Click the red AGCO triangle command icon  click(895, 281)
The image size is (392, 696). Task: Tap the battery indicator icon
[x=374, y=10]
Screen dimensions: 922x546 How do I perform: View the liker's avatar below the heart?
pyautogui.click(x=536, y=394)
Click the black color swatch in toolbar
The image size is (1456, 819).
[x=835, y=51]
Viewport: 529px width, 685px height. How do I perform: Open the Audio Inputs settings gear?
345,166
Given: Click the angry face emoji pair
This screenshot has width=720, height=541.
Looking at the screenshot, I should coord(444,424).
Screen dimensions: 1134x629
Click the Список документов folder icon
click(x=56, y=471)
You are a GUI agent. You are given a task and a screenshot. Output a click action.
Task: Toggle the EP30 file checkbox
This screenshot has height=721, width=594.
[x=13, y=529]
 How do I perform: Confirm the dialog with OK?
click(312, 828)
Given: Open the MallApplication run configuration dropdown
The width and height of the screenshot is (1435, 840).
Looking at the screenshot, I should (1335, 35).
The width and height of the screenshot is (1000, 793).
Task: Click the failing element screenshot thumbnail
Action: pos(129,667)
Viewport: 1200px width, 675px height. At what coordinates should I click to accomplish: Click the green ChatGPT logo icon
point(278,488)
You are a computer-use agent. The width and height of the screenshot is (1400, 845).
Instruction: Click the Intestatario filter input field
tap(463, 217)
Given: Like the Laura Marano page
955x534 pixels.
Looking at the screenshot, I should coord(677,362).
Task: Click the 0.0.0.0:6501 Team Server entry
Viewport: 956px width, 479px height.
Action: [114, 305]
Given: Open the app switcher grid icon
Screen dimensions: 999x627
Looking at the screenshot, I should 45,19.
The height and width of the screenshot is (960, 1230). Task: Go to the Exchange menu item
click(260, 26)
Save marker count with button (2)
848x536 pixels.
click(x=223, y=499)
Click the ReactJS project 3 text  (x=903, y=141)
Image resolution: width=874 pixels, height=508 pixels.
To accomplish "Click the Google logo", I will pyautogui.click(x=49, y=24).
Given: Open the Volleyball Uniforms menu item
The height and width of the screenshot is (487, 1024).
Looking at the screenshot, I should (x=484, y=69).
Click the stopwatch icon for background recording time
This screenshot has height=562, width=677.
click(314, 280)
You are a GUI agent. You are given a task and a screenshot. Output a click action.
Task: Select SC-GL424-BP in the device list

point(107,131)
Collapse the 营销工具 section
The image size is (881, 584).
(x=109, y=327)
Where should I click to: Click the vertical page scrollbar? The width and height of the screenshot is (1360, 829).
━━━
Set down the entries above again, word for word.

Click the red AGCO triangle command icon  click(895, 281)
The image size is (392, 696). Task: Tap the battery indicator icon
[x=374, y=10]
Screen dimensions: 922x546 How do I perform: View the liker's avatar below the heart?
pyautogui.click(x=536, y=394)
Click the black color swatch in toolbar
The image size is (1456, 819).
[x=835, y=51]
Viewport: 529px width, 685px height. How do I perform: Open the Audio Inputs settings gear?
345,166
Given: Click the angry face emoji pair
This screenshot has width=720, height=541.
Looking at the screenshot, I should coord(444,424).
Screen dimensions: 1134x629
Click the Список документов folder icon
click(x=56, y=471)
You are a GUI agent. You are given a task and a screenshot. Output a click action.
Task: Toggle the EP30 file checkbox
This screenshot has height=721, width=594.
[x=13, y=529]
 How do I perform: Confirm the dialog with OK?
click(312, 828)
Given: Open the MallApplication run configuration dropdown
The width and height of the screenshot is (1435, 840).
Looking at the screenshot, I should (1335, 35).
The width and height of the screenshot is (1000, 793).
Task: Click the failing element screenshot thumbnail
Action: pos(129,667)
Viewport: 1200px width, 675px height. At what coordinates should I click to accomplish: Click the green ChatGPT logo icon
point(278,488)
You are a computer-use agent. The width and height of the screenshot is (1400, 845).
Instruction: Click the Intestatario filter input field
tap(463, 217)
Given: Like the Laura Marano page
955x534 pixels.
Looking at the screenshot, I should coord(677,362).
Task: Click the 0.0.0.0:6501 Team Server entry
Viewport: 956px width, 479px height.
Action: [114, 305]
Given: Open the app switcher grid icon
Screen dimensions: 999x627
Looking at the screenshot, I should 45,19.
The height and width of the screenshot is (960, 1230). Task: Go to the Exchange menu item
click(260, 26)
Save marker count with button (2)
848x536 pixels.
click(x=223, y=499)
Click the ReactJS project 3 text  (x=903, y=141)
Image resolution: width=874 pixels, height=508 pixels.
To accomplish "Click the Google logo", I will pyautogui.click(x=49, y=24).
Given: Open the Volleyball Uniforms menu item
The height and width of the screenshot is (487, 1024).
Looking at the screenshot, I should (x=484, y=69).
Click the stopwatch icon for background recording time
This screenshot has height=562, width=677.
click(314, 280)
You are a GUI agent. You are given a task and a screenshot. Output a click action.
Task: Select SC-GL424-BP in the device list

point(107,131)
Collapse the 营销工具 section
The image size is (881, 584).
(x=109, y=327)
Where should I click to: Click the vertical page scrollbar? The width and height of the screenshot is (1360, 829).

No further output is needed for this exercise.